[[ Page excerpt open ]]

[lbo-talk] Marx on the transience of crises

Charles Brown charlesb at cncl.ci.detroit.mi.us
Mon Jun 9 11:25:34 PDT 2008


I've said this many times, but that's never stopped me from saying it

again. If the left project is so dependent on crisis to do our polemical work for us, then we're doomed. If we can't convince people

that the normal operation of capitalism is unjust, violent, alienating, polarizing, etc., then we might as well give up. Because crises do resolve themselves, but the rest goes on. The "normal" should be the issue, not the extraordinary.

Doug

^^^^^ CB: Yes, the secular capitalist trends , not so much the cyclical trends. That's why I emphasize that Marxists should take their theoretical lead from Marx's discussion of the Absolute General Law of Capitalist Accumulation , which claims there is a secular, not just cyclical, trend in capitalism pauperise and immiserate masses. So, for example, we should constantly essay the gigantic prison population in the U.S., a "lazurus layer" of the relative surplus population, if there ever was one. We shouldn't spend so much time pointing to the downturn of the business cycle. Rather we should describe in detail the continous processes by which people are pauperized, pushed into crime, immiserated, driven crazy _in the boom phase of the business cycle_

http://www.marxists.org/archive/marx/works/1867-c1/ch25.htm#S4

"

[[ Page excerpt closed ]]
[[ Given information open ]]

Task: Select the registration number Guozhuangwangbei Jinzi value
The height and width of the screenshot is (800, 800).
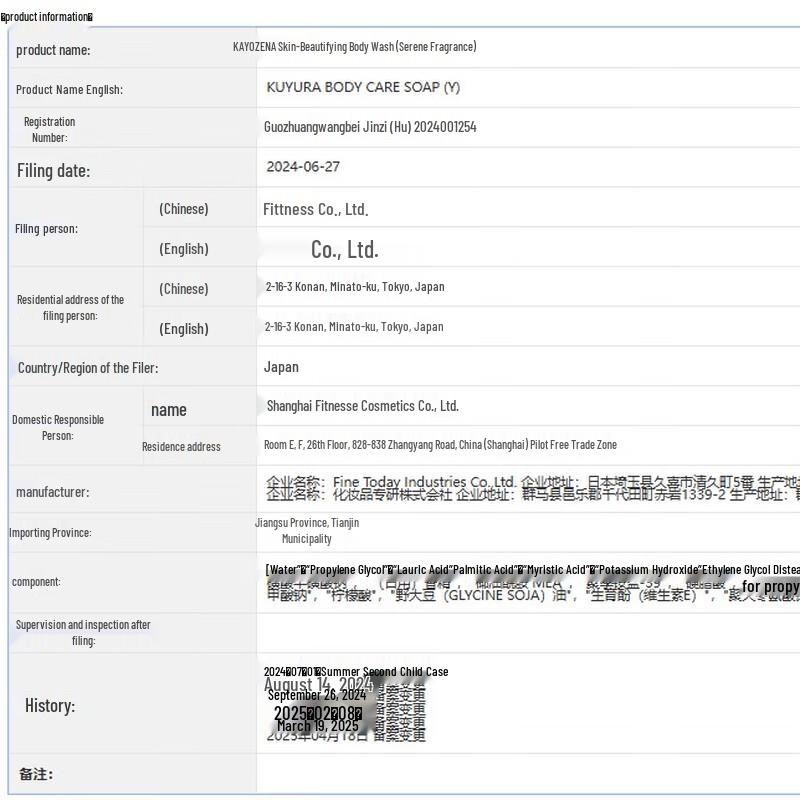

[[ Given information closed ]]

Write out the mailing-list post on Marx and crises, word for word and in full.

[lbo-talk] Marx on the transience of crises

Charles Brown charlesb at cncl.ci.detroit.mi.us
Mon Jun 9 11:25:34 PDT 2008


I've said this many times, but that's never stopped me from saying it

again. If the left project is so dependent on crisis to do our polemical work for us, then we're doomed. If we can't convince people

that the normal operation of capitalism is unjust, violent, alienating, polarizing, etc., then we might as well give up. Because crises do resolve themselves, but the rest goes on. The "normal" should be the issue, not the extraordinary.

Doug

^^^^^ CB: Yes, the secular capitalist trends , not so much the cyclical trends. That's why I emphasize that Marxists should take their theoretical lead from Marx's discussion of the Absolute General Law of Capitalist Accumulation , which claims there is a secular, not just cyclical, trend in capitalism pauperise and immiserate masses. So, for example, we should constantly essay the gigantic prison population in the U.S., a "lazurus layer" of the relative surplus population, if there ever was one. We shouldn't spend so much time pointing to the downturn of the business cycle. Rather we should describe in detail the continous processes by which people are pauperized, pushed into crime, immiserated, driven crazy _in the boom phase of the business cycle_

http://www.marxists.org/archive/marx/works/1867-c1/ch25.htm#S4

"